• 88
    göçmen politikası,
    eğitim politikası,
    sağlık politikası,
    tarım politikası,

    yukarıda saydığım yaratılan 4 büyük çözümsüz problemi hata değil, önlerine konulan türkiye'nin yıkımı projesinin birer adımı olarak görüyorum.

    çünkü bir yönetim istemeden milyonlarca ne idüğü belirsiz kaçak alıp onların burada sınırsız üremesini teşvik edemez, bu yanlışlıkla olamaz. bunun tek amacı demografik yapıyı değiştirmek olabilir. bu çözümsüz çünkü bu adamların %80ini asla gönderemeyeceksin.

    bir yönetim yanlışlıkla her ilçeye, beldeye üniversite açamaz. çünkü bilir ki boş kağıt verenin mühendis, öğretmen olduğu yerde bu meslek gruplarının bir değeri kalmaz. bin tane mühendise ihtyiacın olduğu yerde hiç mühendis olmaması gereken ekstra 100bin tane mühendis yaratırsan bu 100bin mühendis asla iş bulamaz, sen ortaya kayıp bir nesil yaratmış olursun ve zamanı geriye alamadığın için bu insanların dönüşü olamayacak şekilde hayatları kararır, umudunu yitirir. bunun çözümü yok çünkü dediğim gibi geriye dönüş yok.
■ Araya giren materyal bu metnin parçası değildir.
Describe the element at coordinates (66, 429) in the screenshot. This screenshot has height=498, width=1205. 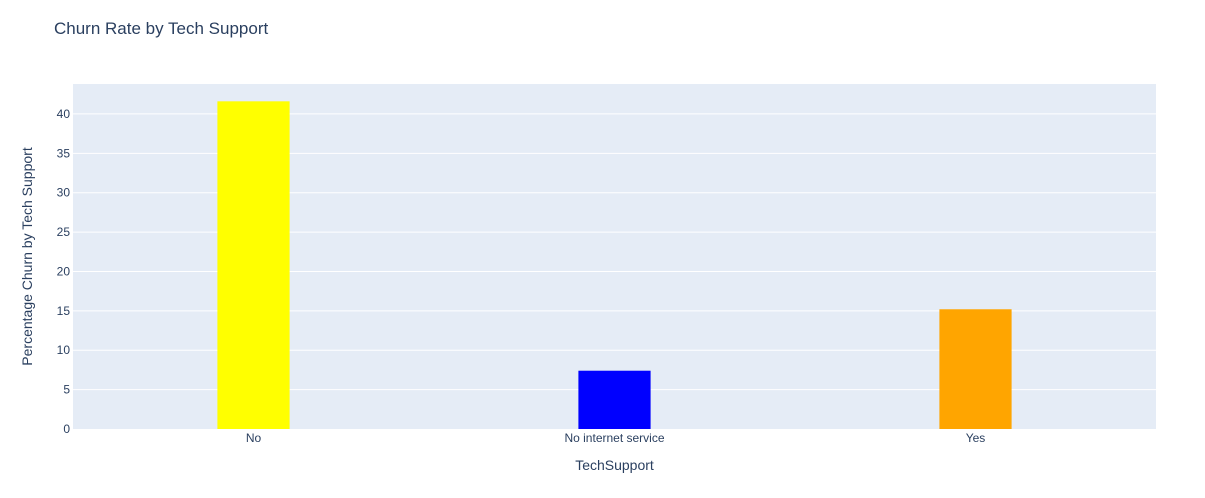
I see `y-tick-label: 0` at that location. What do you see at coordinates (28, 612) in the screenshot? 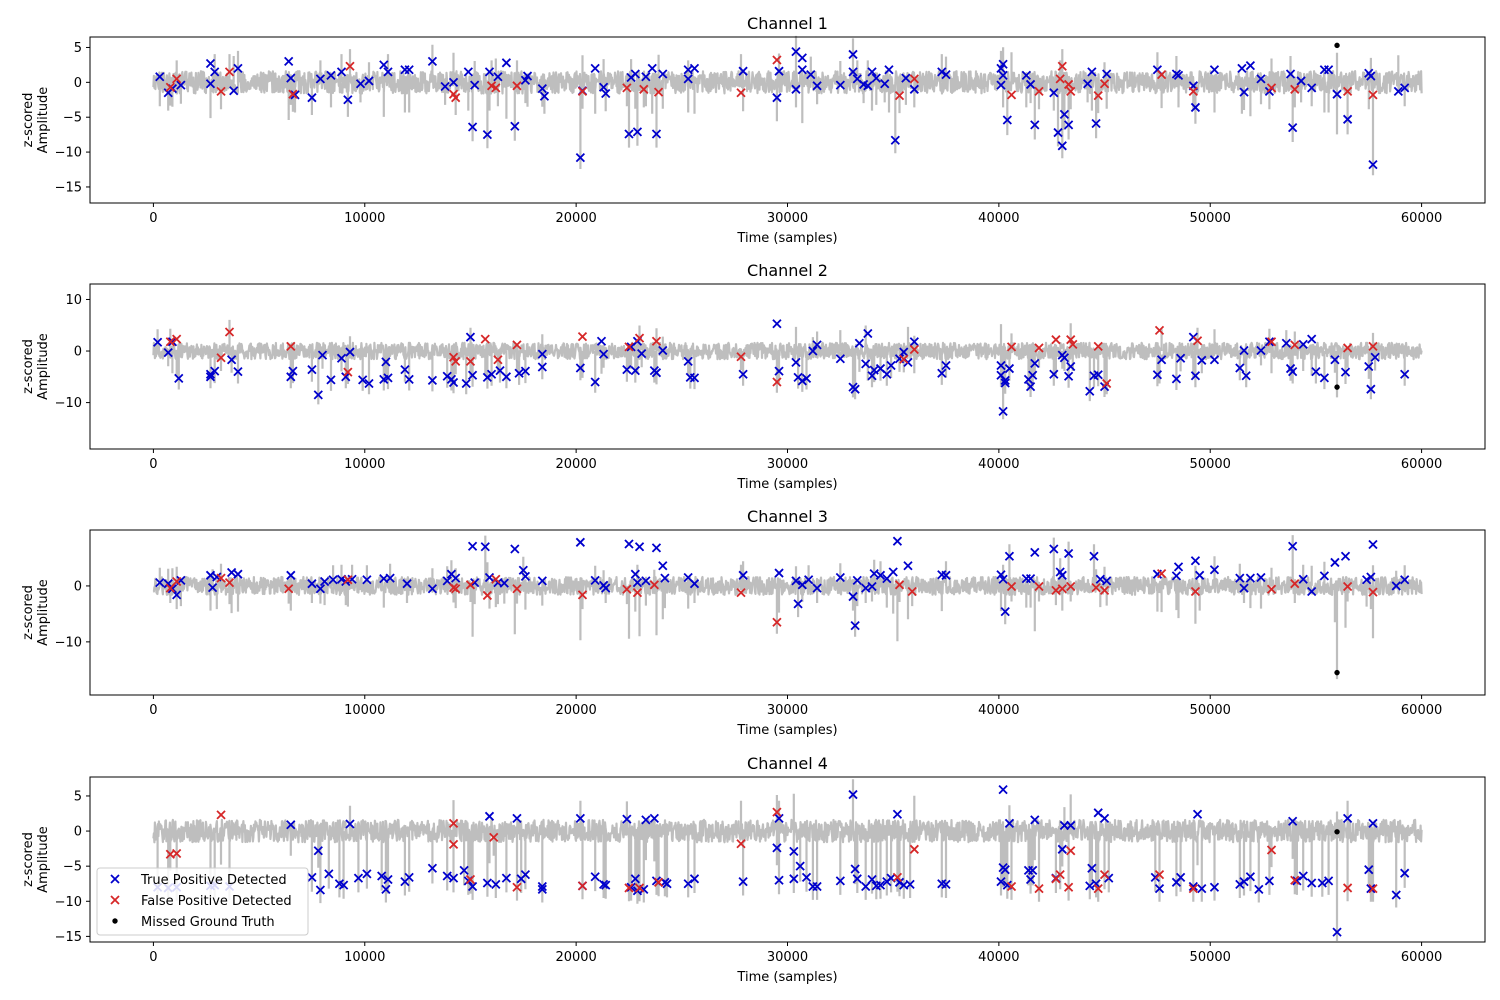
I see `y-axis-label-line1: z-scored` at bounding box center [28, 612]. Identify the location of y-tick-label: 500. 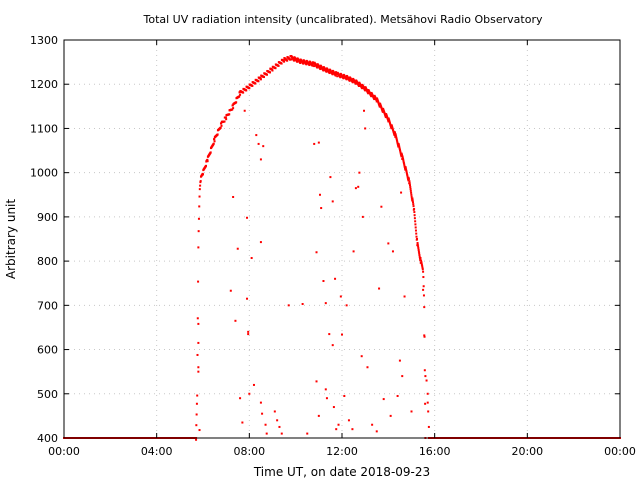
(48, 394).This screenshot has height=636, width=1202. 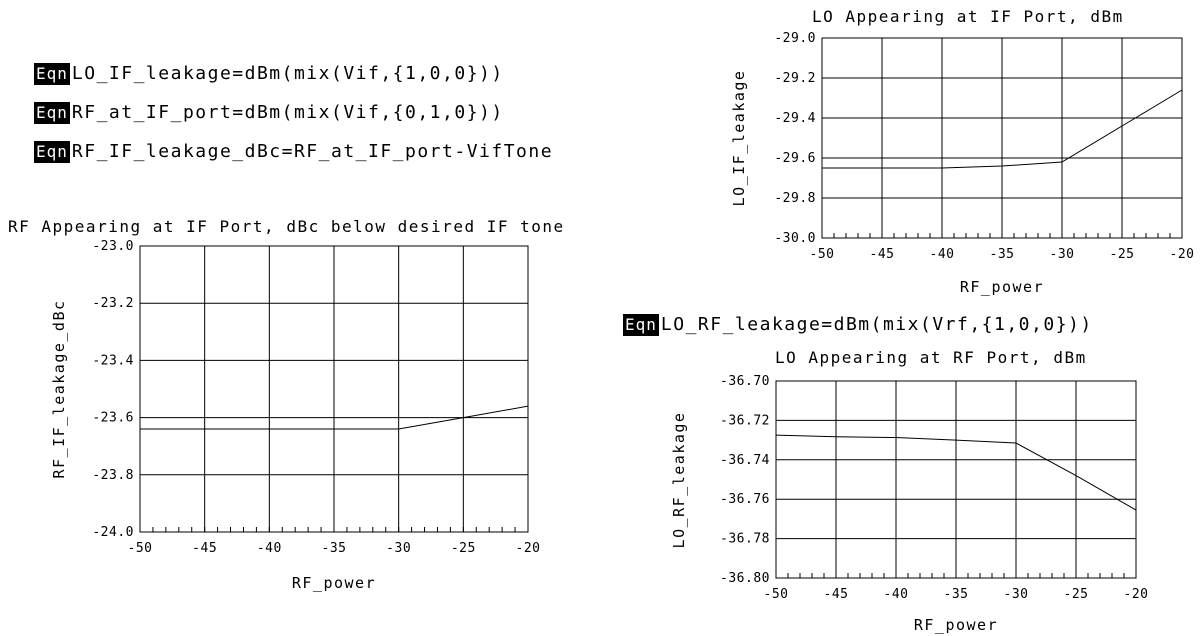 What do you see at coordinates (113, 360) in the screenshot?
I see `y-tick-label: -23.4` at bounding box center [113, 360].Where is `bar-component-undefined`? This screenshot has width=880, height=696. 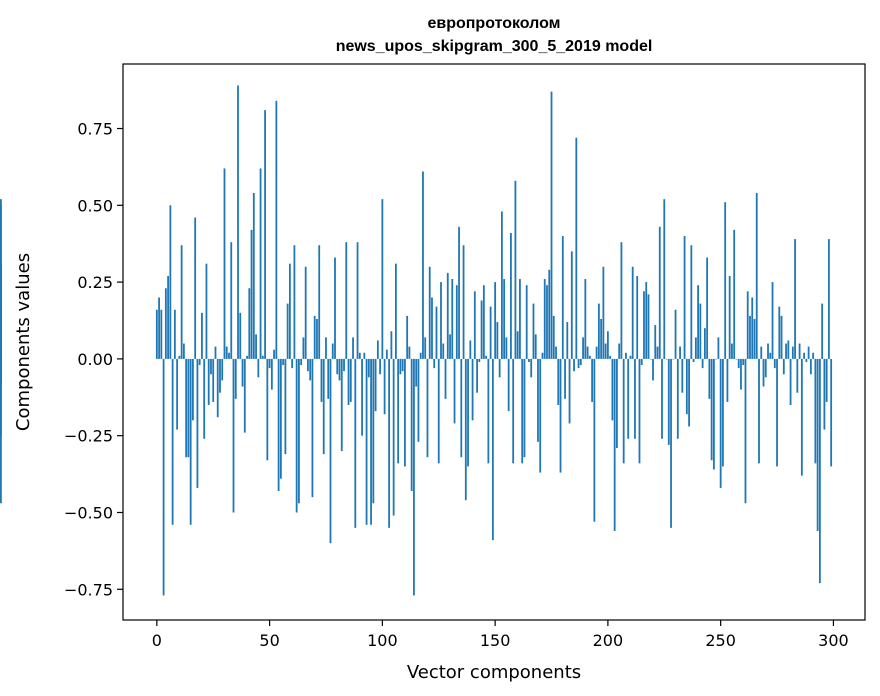
bar-component-undefined is located at coordinates (1, 397).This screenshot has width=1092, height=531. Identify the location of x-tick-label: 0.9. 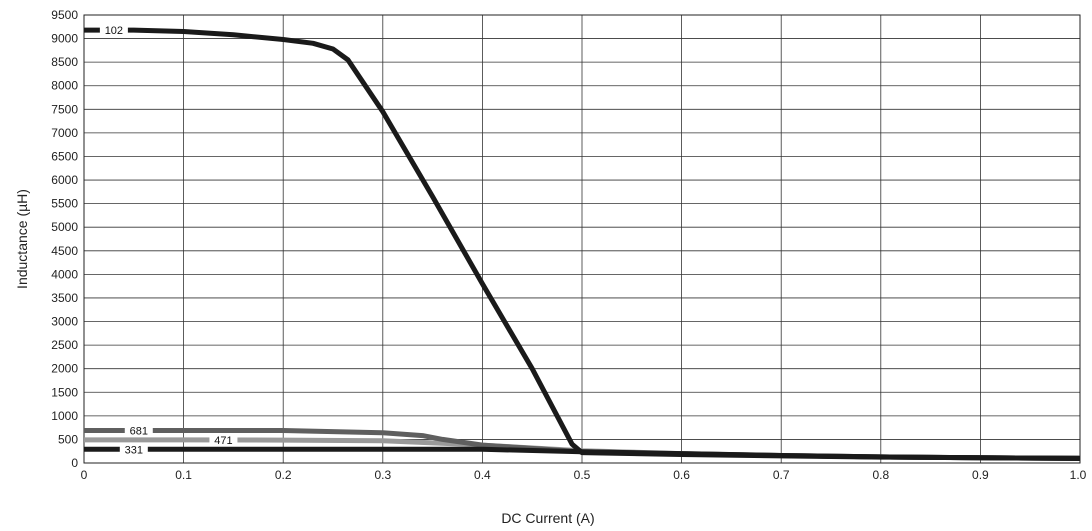
(980, 475).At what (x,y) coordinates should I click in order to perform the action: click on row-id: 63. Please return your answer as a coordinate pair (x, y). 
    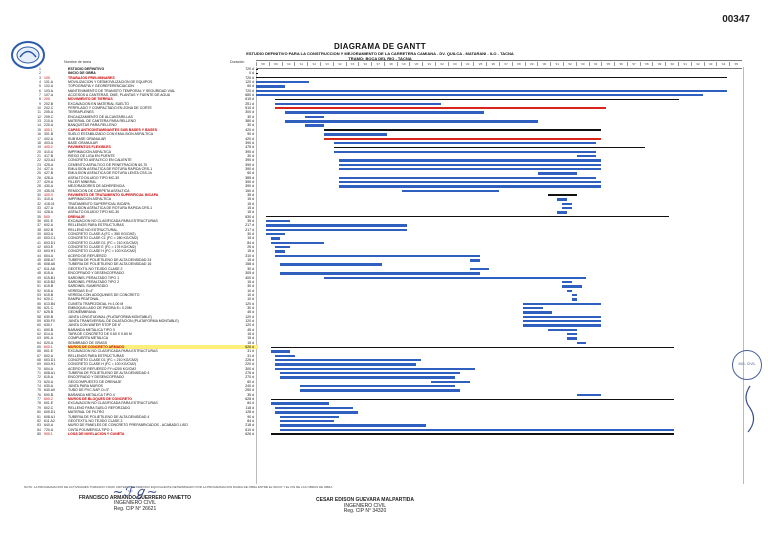
    Looking at the image, I should click on (39, 338).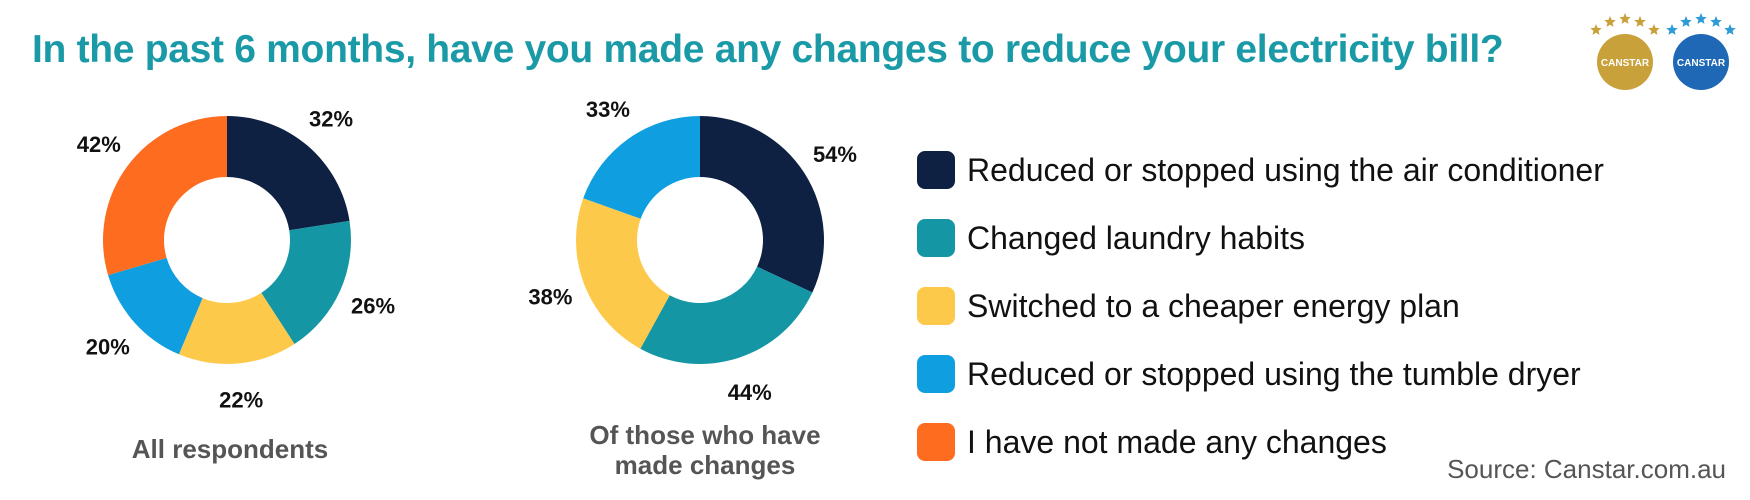  What do you see at coordinates (550, 298) in the screenshot?
I see `slice-value-label: 38%` at bounding box center [550, 298].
    dünya'nın hiçbir yerinde iktidar doktoruyla, öğretmeniyle halkı karşı karşıya getirmek istemez. birini alıp diğerini dövdürmek istemez. bizimkiler içlerinde yaşadıkları okumuşa olan nefreti halka aşıladılar ve şimdi hasadını topluyorlar. bunu yanlışlıkla yapmadılar, bunu bilerek yaptılar. bunları yapınca doktorların mesleklerine küseceğini, gideceklerini, halkla karşı karşıya geleceklerini ve nihayetinde sağlık sisteminin onarılamayacak şekilde çökeceğini biliyorlardı ve devam ettiler. bu problem de çözümsüz çünkü bir kere halkla doktoru karşı karşıya getirdiler. giderlerse gitsinler denilen doktorlar gidiyor, gidemeyen hayattan nefret ediyor. olayın para ile ilgisi falan yok.

    hiç bir ülke gıdada dışa bağımlı olmak istemez. bundan 100 yıl önce 1 tane olsun buğday yetiştiremeyen rusya dünya'nın tahıl ambarı oldu. benimse ekili olmayan tarlası olmayan köyümde şeker fabrikalarının kapatılması sebebiyle bugün ekili tarla yok. şeker fabrikaları yanlışlıkla kapatılmadı. bir plan doğrultusunda kapandı. bu sorun da çözümsüz çünkü çiftçi diye bir meslek grubu kalmadı. yukarıda yazdığım gibi çiftçi olması gereken çocukların hepsi boş kağıt verip mühendis oldu, 30 yaşına geldi işsiz yatıyor, torpil kovalıyor.

    velhasıl tüm denge yanlışlıkla bozulmadı. bu örnekler daha da çoğaltılabilir ama türkiye'yi çöküşe götürecek bu ana 4 politikada bilerek yapılan hamleler bence nihayetinde başarıya ulaşacak.

    doktorlarımız da bugün sağlık politikasında bilerek atılan adımların acısını birinci elden yaşıyor. başları sağolsun.

    edit: şimdi tabi böyle deyince çok derin denklemler varmış da halk kandırılmış diyormuşum gibi anlaşılmasın. tam tersi bunun asıl sorumlusu halk. ne idüğü belirsiz adamlar zombi gibi sınırdan geçerken de, 500 kişilik beldelere kampüs açılırken de, doktorlar dayak yerken de, tarım öldürülürken herşey açık açık yapıldı. bunların hepsini halk davul zurna çalarak destekledi. bilmiyor muydu işin buraya geleceğini? tabi ki de biliyordu ama kendine bu kadar dokunacağını düşünmedi. şimdi bunların bedelini sokakta taciz edilerek, çocuğu işsiz kalarak, hastane kapısında doktorsuzluktan can vererek, 2 kilo ete, domatese asgari ücretin yarısını vererek ödeyecek.

    çöküş filminde ne diyor hitler :"bizi onlar seçti elbette ölecekler". güzel laf.